Private Jan De Vreede, C Troop, 7th Cavalry – Killed in Action


Private Jan DeVreede, a thirty-two-year-old Belgium immigrant, was the only soldier from Captain Henry Jackson’s C Troop that was killed at Wounded Knee.  By December 1890 he had over four years experience with the unit and the regiment.  Like many enlisted soldiers of that period, he ran afoul of his chain of command often enough to keep him from rising to higher rank and responsibility.  Just two weeks prior to the battle DeVreede was found guilty by a summary court martial in camp at the Pine Ridge Agency and sentenced to forfeit 75¢ of his pay.  This was less than a month after he was sentenced to forfeit $3.00 at a previous court martial at Fort Riley.  DeVreede was killed at Wounded Knee when he was shot in the chest late in the battle when his unit was attempting to round up any prisoners and eliminate any remaining resistance from the ravine.[1]  He was one of the few casualties who were singled out for description by his commander during testimony at the investigation when Captain Jackson stated:

I started due west, up the bluffs, and had to travel over 2 miles to the head of the ravine. Just as we headed it, at the point where the road came in, as we were turning at the head of the ravine, I saw an Indian slide down the bank into it; I had 34 men with me of C Troop. I dismounted them to fight on foot and surrounded the head of the ravine; after we closed up on it, the firing began both from my men and some Indians, and we fought there, gradually closing in, and I sent Lieut. Donaldson and some men to cut off their retreat down the ravine. The Indians were in a hole under the bank, and we could only see the points of their guns, and I thought, from the looks of the place, that it held only one or two Indians. In the fight one of my men was killed.[2]

Captain Jackson's inventory of Private DeVreede's personal effects states that he died from a gunshot wound to the chest.

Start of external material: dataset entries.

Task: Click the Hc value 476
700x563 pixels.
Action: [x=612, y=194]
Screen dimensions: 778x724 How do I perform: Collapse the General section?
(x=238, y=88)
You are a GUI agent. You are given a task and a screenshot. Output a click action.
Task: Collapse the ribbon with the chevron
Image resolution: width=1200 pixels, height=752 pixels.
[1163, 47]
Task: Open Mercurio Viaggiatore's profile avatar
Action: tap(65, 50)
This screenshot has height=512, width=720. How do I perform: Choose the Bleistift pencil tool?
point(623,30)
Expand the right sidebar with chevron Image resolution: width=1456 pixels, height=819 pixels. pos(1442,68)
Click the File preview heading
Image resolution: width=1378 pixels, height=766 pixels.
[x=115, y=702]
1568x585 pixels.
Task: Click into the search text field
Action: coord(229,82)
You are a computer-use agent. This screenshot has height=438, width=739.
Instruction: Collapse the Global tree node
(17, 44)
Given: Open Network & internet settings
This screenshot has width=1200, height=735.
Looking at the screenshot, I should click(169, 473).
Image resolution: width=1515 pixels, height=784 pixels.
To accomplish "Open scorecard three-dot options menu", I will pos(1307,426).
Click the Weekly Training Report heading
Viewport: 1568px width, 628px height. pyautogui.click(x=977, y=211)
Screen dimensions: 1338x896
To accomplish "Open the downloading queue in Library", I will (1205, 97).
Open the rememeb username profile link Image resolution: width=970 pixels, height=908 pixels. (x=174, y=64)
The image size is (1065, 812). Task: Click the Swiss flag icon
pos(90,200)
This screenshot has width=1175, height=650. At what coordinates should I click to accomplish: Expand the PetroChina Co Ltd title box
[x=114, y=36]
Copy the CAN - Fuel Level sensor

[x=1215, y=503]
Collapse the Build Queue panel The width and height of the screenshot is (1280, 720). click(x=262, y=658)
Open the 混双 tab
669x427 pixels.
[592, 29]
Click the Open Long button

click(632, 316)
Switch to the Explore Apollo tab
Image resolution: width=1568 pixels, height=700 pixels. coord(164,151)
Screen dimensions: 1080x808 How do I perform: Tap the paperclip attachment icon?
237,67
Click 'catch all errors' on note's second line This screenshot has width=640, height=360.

Captain Jackson’s inventory of Private DeVreede’s personal effects states that he died from a gunshot wound to the chest.

Jan DeVreede enlisted on Dec. 2, 1886 at Jersey City, New Jersey, by Lt. Vroom for a five-year term. Born at Antwerp, Belgium, he was a twenty-eight-year-old laborer with blue eyes, fair hair, a fair complexion, and stood five and a half feet in height.  Little else is recorded of Jan DeVreede in military, census or immigration records.  His personal effects were disposed of by a council of administration, likely by selling the items to fellow soldiers, and the $8.25 collected was turned over to the paying agent.  Captain Jackson made no mention of any family, and DeVreede’s only personal belongings other than clothing items was a deck of cards and poker chips.[3]

Private Jan DeVreede was buried in the cemetery adjacent to the Episcopal Church at the Pine Ridge Agency on New Year’s Eve two days after the battle.  In October 1906, his remains along with those of twenty-seven of his comrades from the 7th Cavalry Regiment were moved to Fort Riley and buried in the post cemetery.[4]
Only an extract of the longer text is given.